* **Problem set**:
1 – In the post about running Linux on an Asus eeePC 900, to how much RAM was the machine upgraded?
2 – Continue the post about running Linux on an Asus eeePC 900 from its final sentence.

* **Document text**:
+---+

About one year ago I bought an Asus eeePC 900, and was totally impressed with the size, weight, everything. But, you know, experience changes everything.
From the beginning: eeePC 900, the old model, features two SSD disks – 16GB and 4 GB. It uses a Celeron M ULV 353 900MHz Processor and I upgraded the RAM to 2GB.
The linux distribution that comes with the eeePC is useless. I’d say awful. Xandros is not even usable by newbies. I don’t even know what is worst, an eeePC running windows or Xandros.
WHY I GAVE UP: Awful interface, user experience, and slowness.
Ubuntu-eee is SLOW. But at least I could manage to configure it according to my needs. But the slowness was a serious issue.
WHY I GAVE UP: It was slow, and they released another version under another name.
Then they turned into EasyPeasy. It was “kind of ok”, but still too slow to do daily tasks like watching videos and listening to music. I gave up.
WHY I GAVE UP: OMG SLOW
My next shot was Crunchbang. I had Crunchbang installed for a long time because I feel it’s very customizable. The guys understood that not every netbook owner is a newbie. And netbooks tend to be slow, so running a minimal environment is always a good choice. But they are Ubuntu-based and they are stuck in Ubuntu 9.04. I tried installing some newer software, like latest pidgin and firefox, but I couldn’t compile the libraries needed without, basically, rebuilding the entire system.

+---+

* **Collected material**:
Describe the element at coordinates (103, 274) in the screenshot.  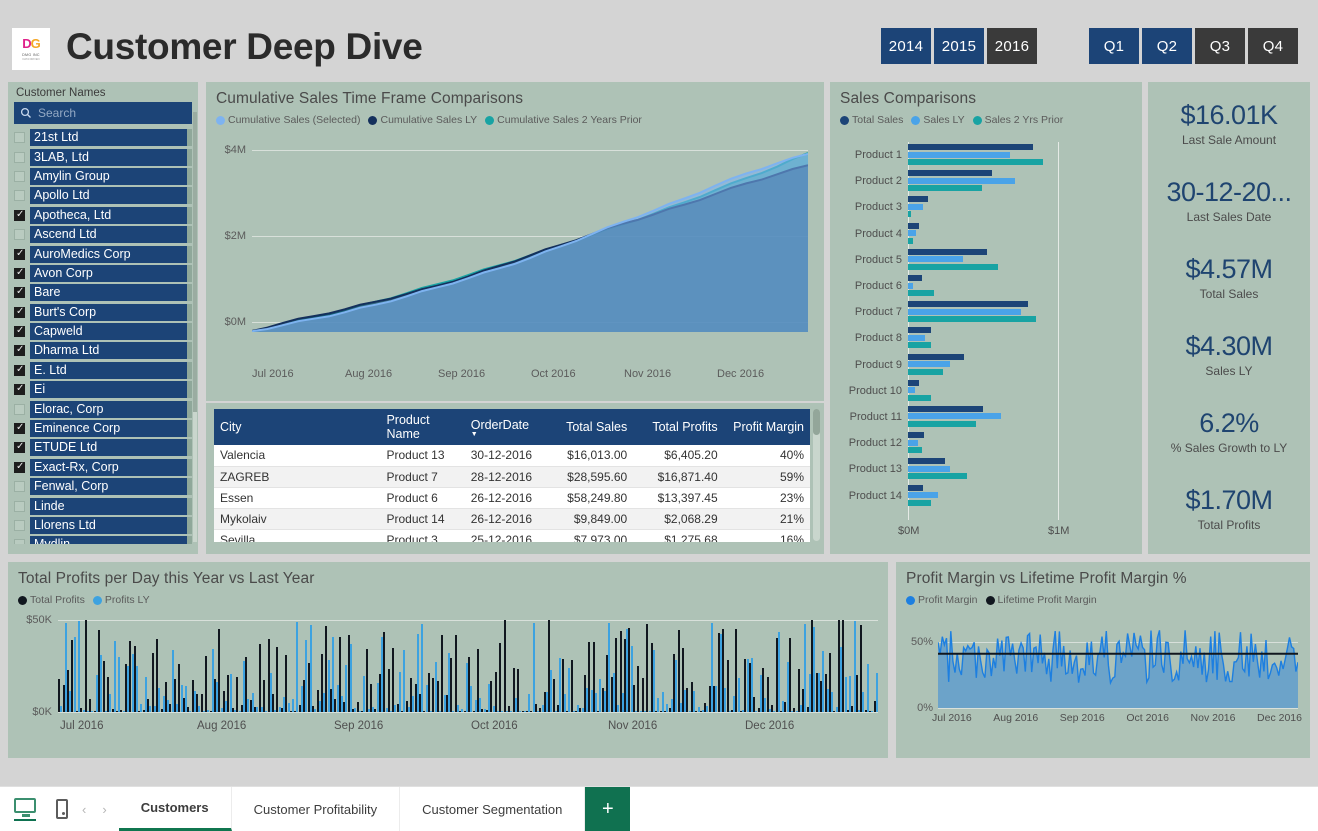
I see `customer-list-item: Avon Corp` at that location.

+---+

* **Expected results**:
1 – 2GB

2 –
WHY I GAVE UP: It was too out of date for me. Too bad
WHY I’M ALMOST GIVING UP: I don’t like being treated like an idiot
I’m looking out for new distros and I know there’ll be a new release of Crunchbang soon. I’m also planning to buy a new, REAL notebook and – uh – BETRAY TEH COMMUNITEH! – as I’m pretty sure I’m getting a good MacBook.
But I still like my eeePC, for being so lightweight and small. And I love to test new stuff, so I’ll keep everyone informed when I choose my new distro. I’m really impressed on how I came to hate my user experience with Jolicloud after only one week. These guys know what they’re doing – NOT!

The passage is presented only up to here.